Search code examples
pythonpython-3.xdjangoregexregex-group

Regex: how to extract incomplete date and convert


How can I get a date that may not contain the month or the day?

Right now I only know how to break the date

date_n= '2022-12'
match_year = re.search(r'(?P<year_only>(?P<year>\d+))', date_n)
match_month = re.search(r'(?P<whole_date>(?P<year>\d+)-(?P<month>\d+))', date_n)
match_day = re.search(r'(?P<whole_date>(?P<year>\d+)-(?P<month>\d+)-(?P<day>\d+))', date_n)
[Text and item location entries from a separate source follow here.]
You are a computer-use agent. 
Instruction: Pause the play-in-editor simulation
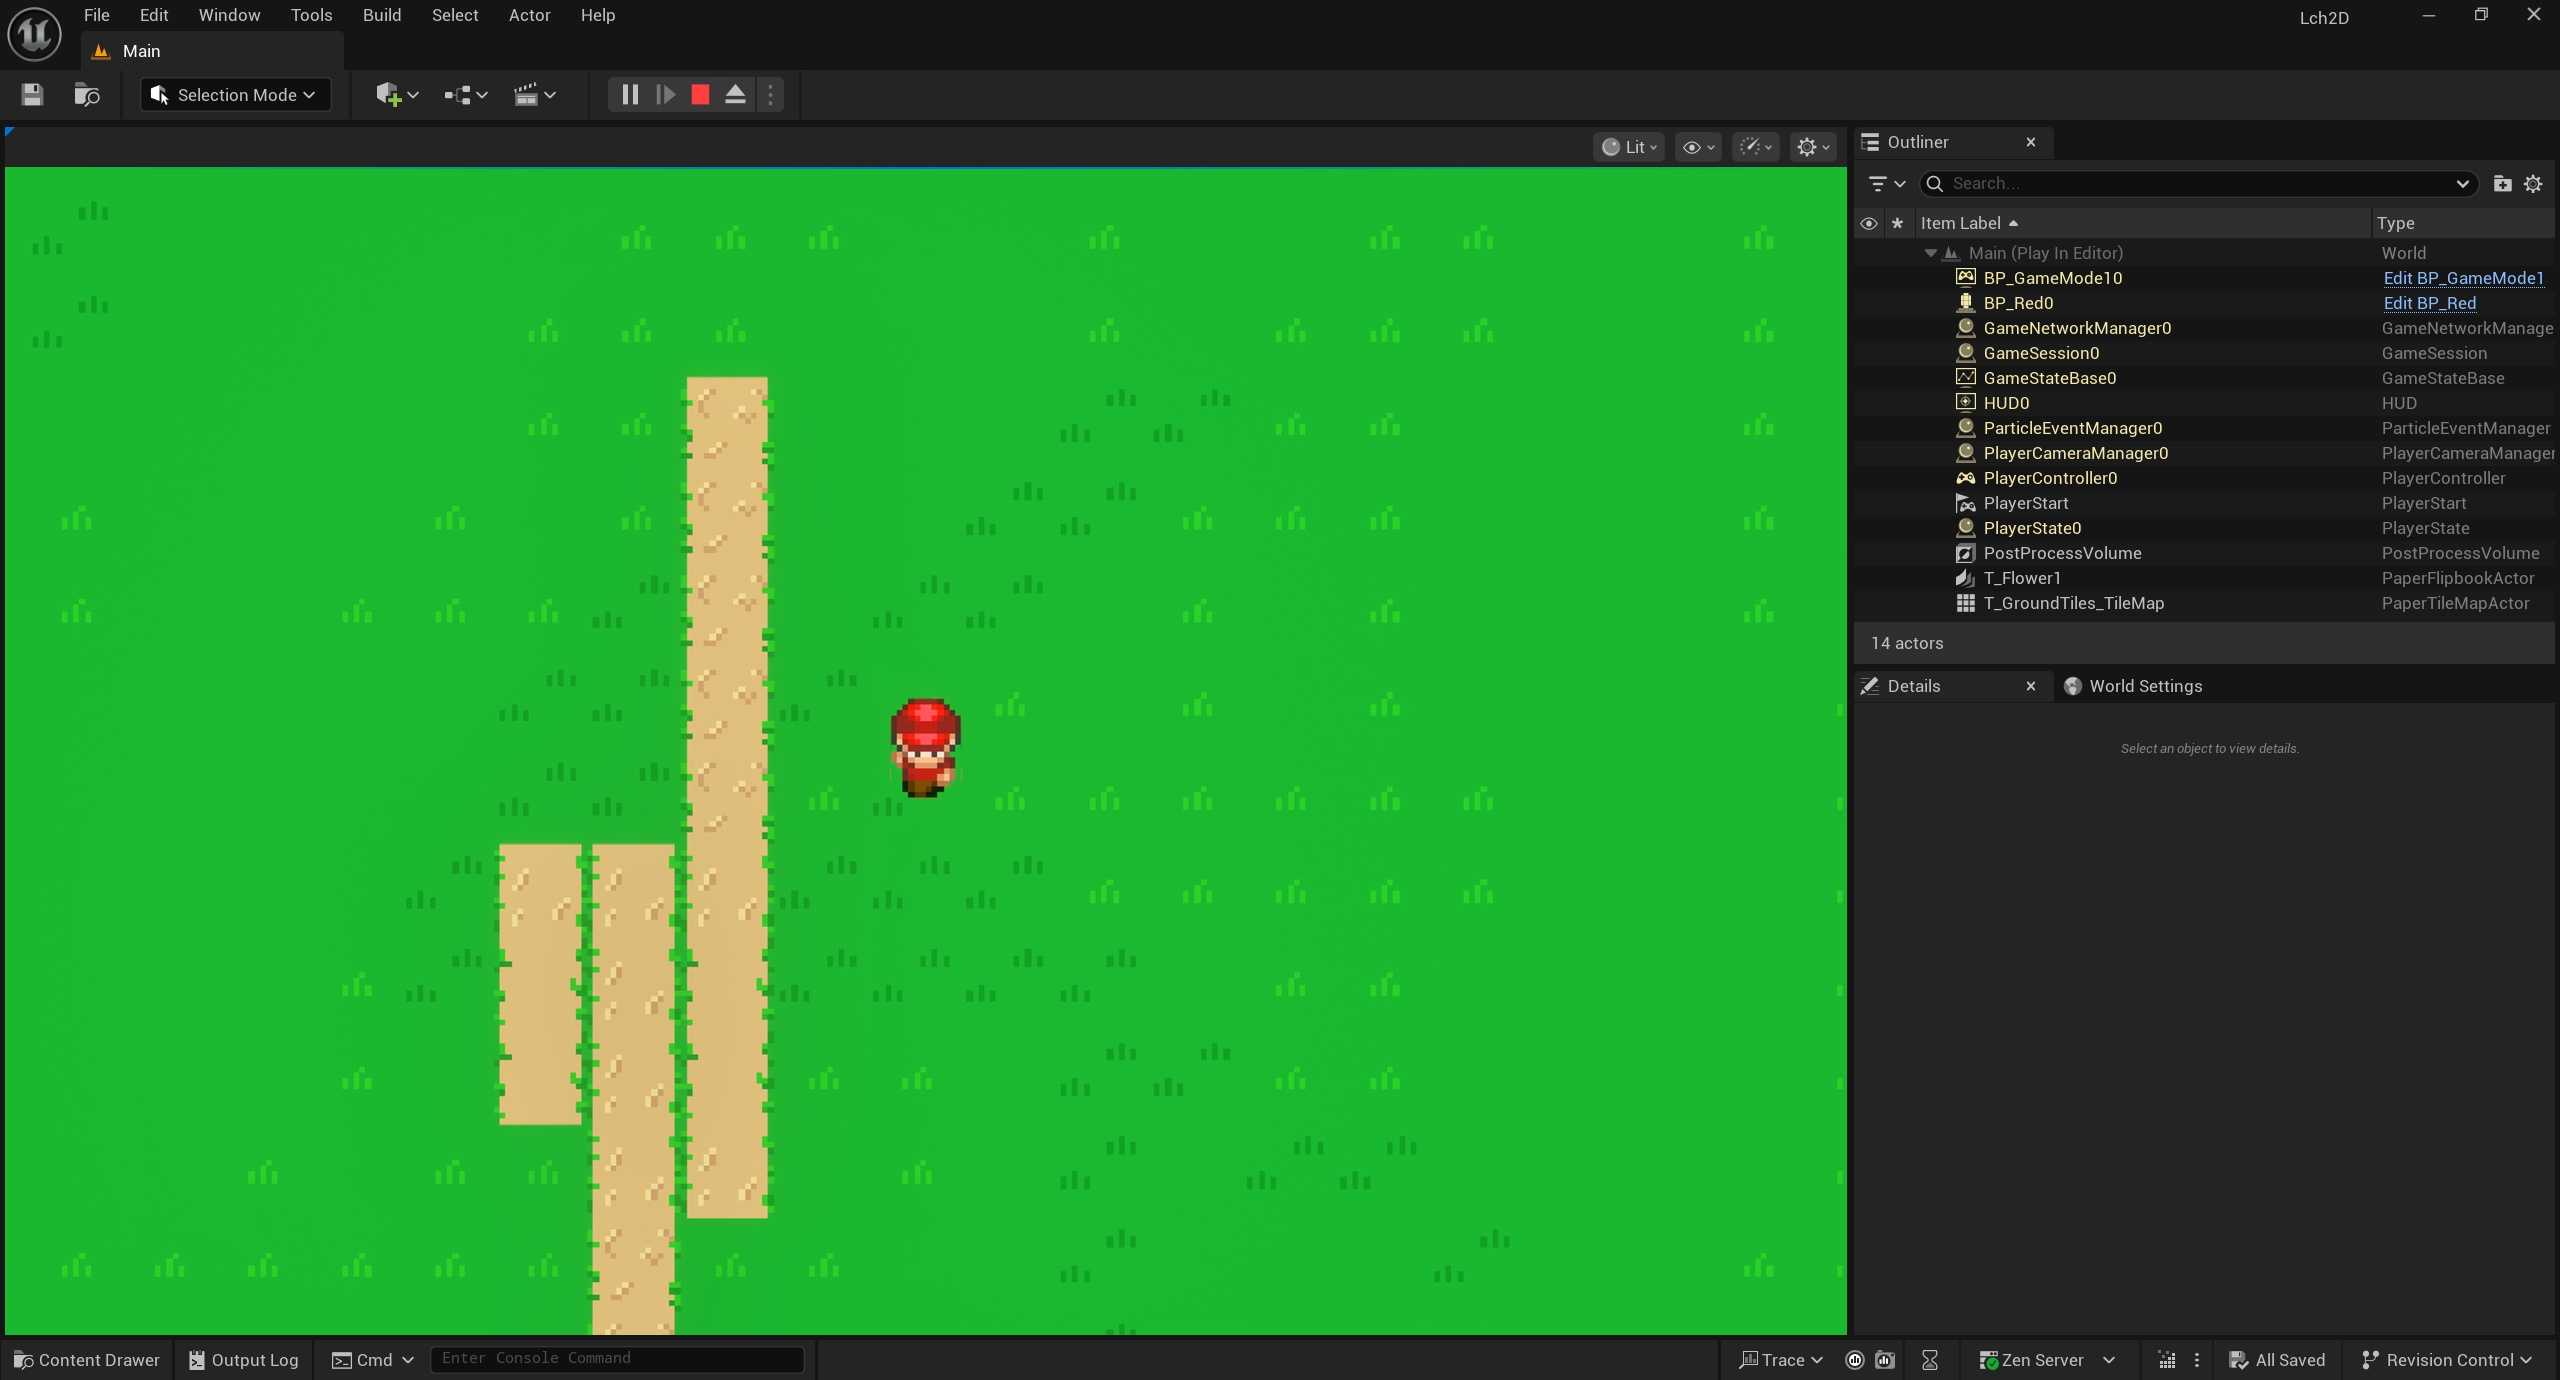(630, 95)
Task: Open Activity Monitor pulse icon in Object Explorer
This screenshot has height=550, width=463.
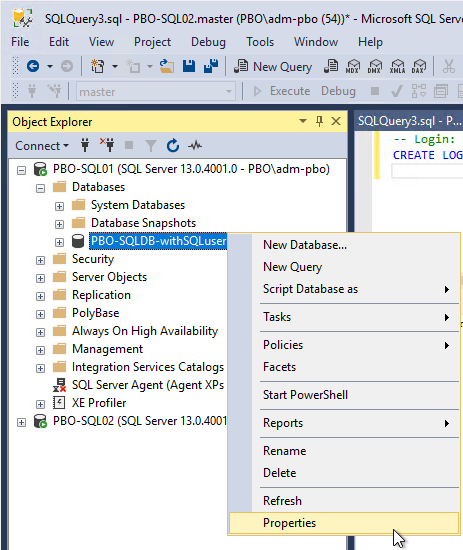Action: point(195,145)
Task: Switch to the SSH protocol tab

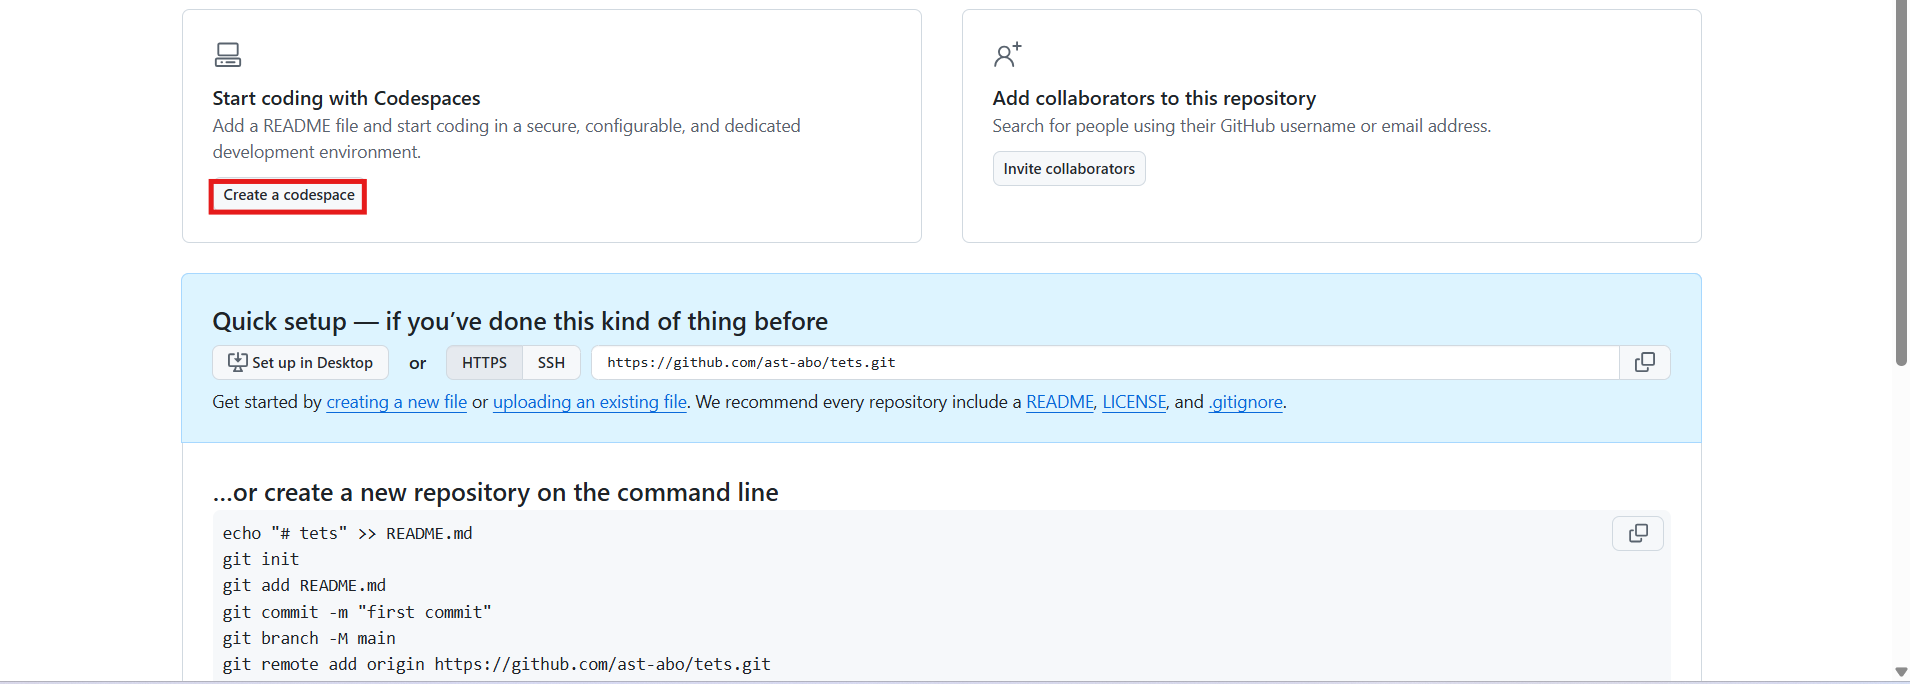Action: [551, 362]
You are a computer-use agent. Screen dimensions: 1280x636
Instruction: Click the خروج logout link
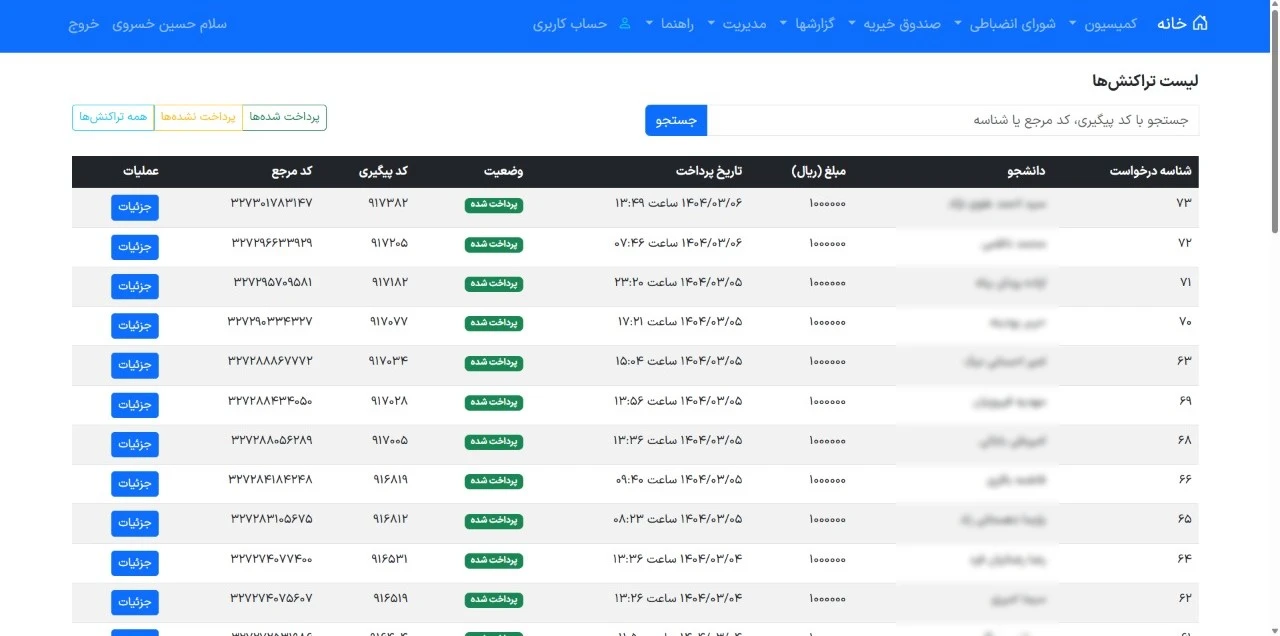click(x=84, y=23)
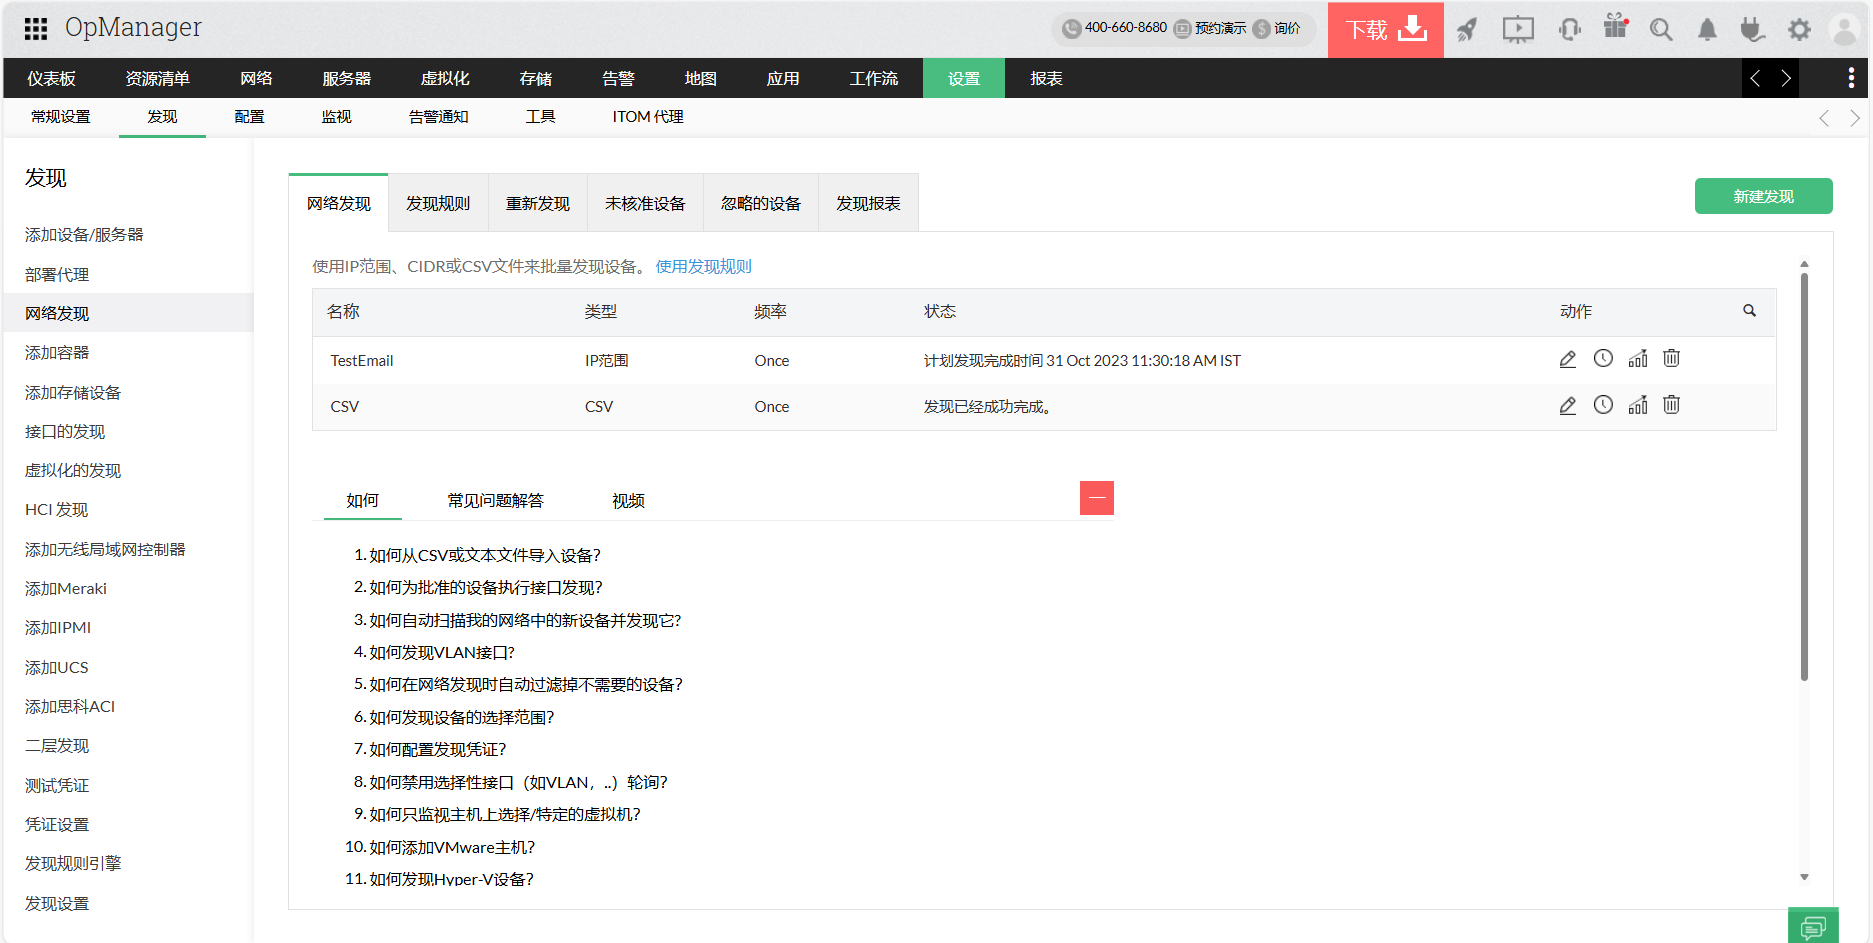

year = match_year.group('year_only')
month = match_month.group('month')
day = match_day.group('day')

Try and Except does not work.


Solution

  • You should build patterns for each year, month and day and match them all in one expression (making month and day optional):

    import re
    
    date_n= '2022-12'
    year_pattern = r"(?P<year>\d{4})"
    month_pattern = r"(?:-(?P<month>\d{1,2}))"
    day_pattern = r"(?:-(?P<day>\d{1,2}))"
    match_date = re.search(rf'{year_pattern}(?:{month_pattern}{day_pattern}?)?', date_n)
    
    year = match_date.group('year')
    month = match_date.group('month')
    day = match_date.group('day')